At this point, we can now simply perform the multiclass image classification training.

## Import

## Libraries

In [84]:
%%time
import sagemaker
from sagemaker import get_execution_role
from sagemaker.amazon.amazon_estimator import get_image_uri

CPU times: user 13 µs, sys: 2 µs, total: 15 µs
Wall time: 17.4 µs


# Set-Up

## Establish AWS Conditions

In [85]:
role = get_execution_role()
print(role)

bucket = "dsba-6190-final-team-project"
prefix_1 = "channels"
prefix_file_type = "rec"

sess_sage = sagemaker.Session()

arn:aws:iam::726963482731:role/sagemaker_execution


## Import Sagemaker Model

In [86]:
training_image = get_image_uri(sess_sage.boto_region_name, 'image-classification', repo_version="latest")
print (training_image)

811284229777.dkr.ecr.us-east-1.amazonaws.com/image-classification:latest


# Model Training
Two different data sets have been uploaded to S3. One is the complete dataset. The other is a 10% sample of the dataset. The 10% sample is for troubleshooting the algorithm.

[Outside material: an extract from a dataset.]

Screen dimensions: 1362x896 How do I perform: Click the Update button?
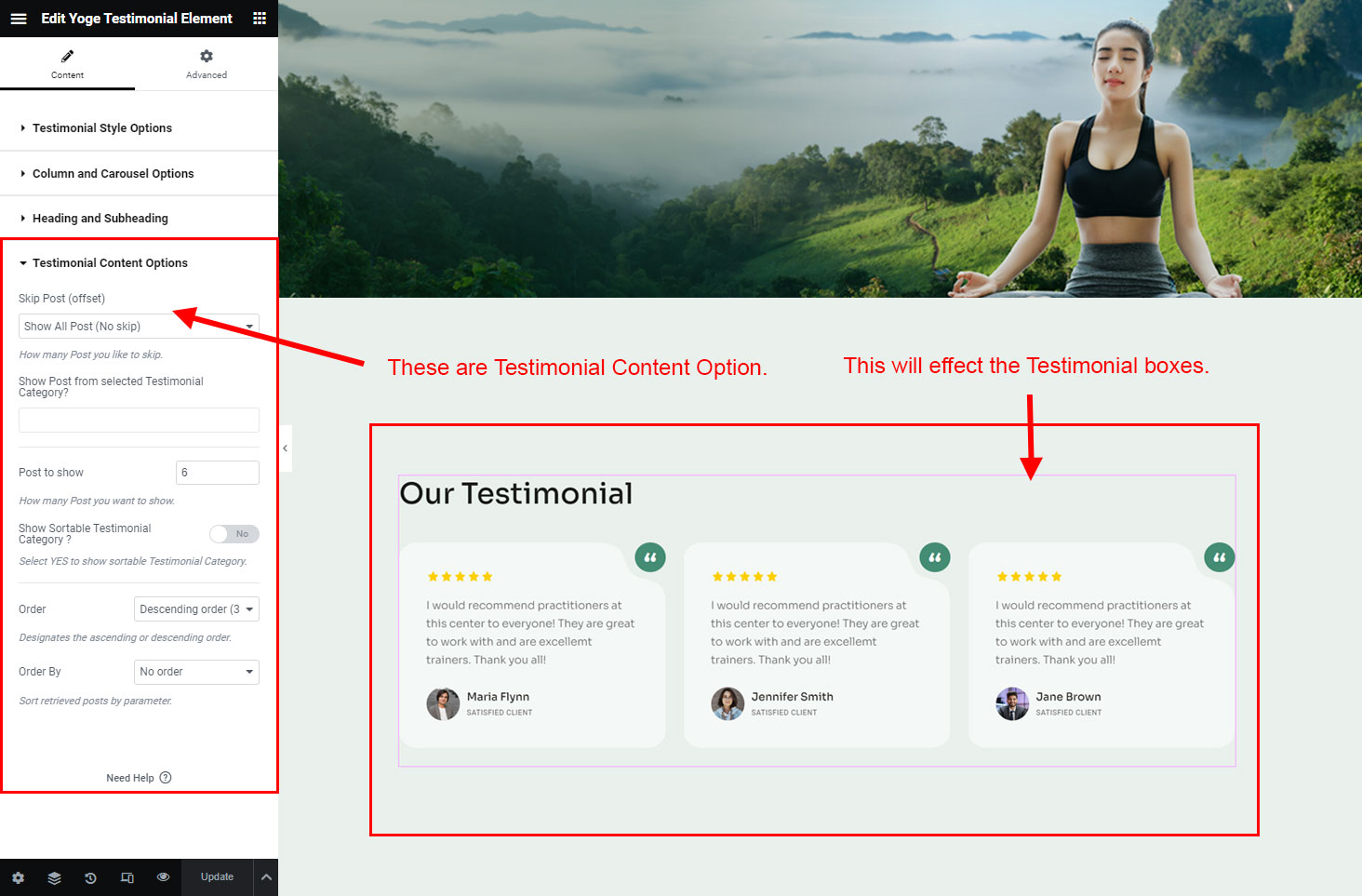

There are only two differences between fitting the model with the sample data and the complete dataset:

* Input Location: We need to point the algorithm to two different S3 locations. We will do this with the **prefix_dataset** variable, which will be defined at the beginning of each dataset's notebook section.
* Number of Training Samples: The number of training samples will be different for the complete and the sample. Thes values are available in the Jupyter Notebook used to split the data and upload to S3. We will define the number of **training** samples for each dataset below.

In [87]:
num_training_samples_complete = 15686
num_training_samples_10 = 1567

## Define Dataset
This section defines the dataset. By setting the split prefix and dataset prefix, it will direct the algorithm to the correct training and validation inputs. 

In [88]:
# Define Lists and Dictionary
list_dataset = ["sample", "complete"]
list_split_method = ["split_im2rec", "split_drivers"]

training_sample_dict = {
    "sample-split_im2rec" : 1567,
    "sample-split_drivers":10, 
    "complete-split_im2rec": 15686,
    "complete-split_drivers": 15686    
}

# Define Data Inputs
prefix_dataset = list_dataset[1]
prefix_split_type = list_split_method[0]

# Extract Number of Training Samples
key_training_sample = prefix_dataset + "-" +prefix_split_type
num_training_samples = training_sample_dict[key_training_sample]

print("The following are the dataset inputs into the Image Classification Alogorithm:")
print("Split Method:\t\t\t{}".format(prefix_split_type))
print("Dataset:\t\t\t{}".format(prefix_dataset))
print("# of Training Samples:\t\t{}".format(num_training_samples))

The following are the dataset inputs into the Image Classification Alogorithm:
Split Method:			split_im2rec
Dataset:			complete
# of Training Samples:		15686


## Model Inputs

### Model Output Location

In [89]:
s3_output_location = 's3://{}/{}/{}/{}/{}/output'.format(bucket, prefix_1, prefix_file_type, prefix_split_type, prefix_dataset)
print(s3_output_location)

s3://dsba-6190-final-team-project/channels/rec/split_im2rec/complete/output


### Data Paths

First we establish the four channels.

In [90]:
s3train = 's3://{}/{}/{}/{}/{}/train/'.format(bucket, prefix_1, prefix_file_type, prefix_split_type, prefix_dataset)
s3validation = 's3://{}/{}/{}/{}/{}/validation/'.format(bucket, prefix_1, prefix_file_type, prefix_split_type, prefix_dataset)

print("The input data is pulled from the following S3 locations:")
print("Training:\t{}".format(s3train))
print("Validation:\t{}".format(s3validation))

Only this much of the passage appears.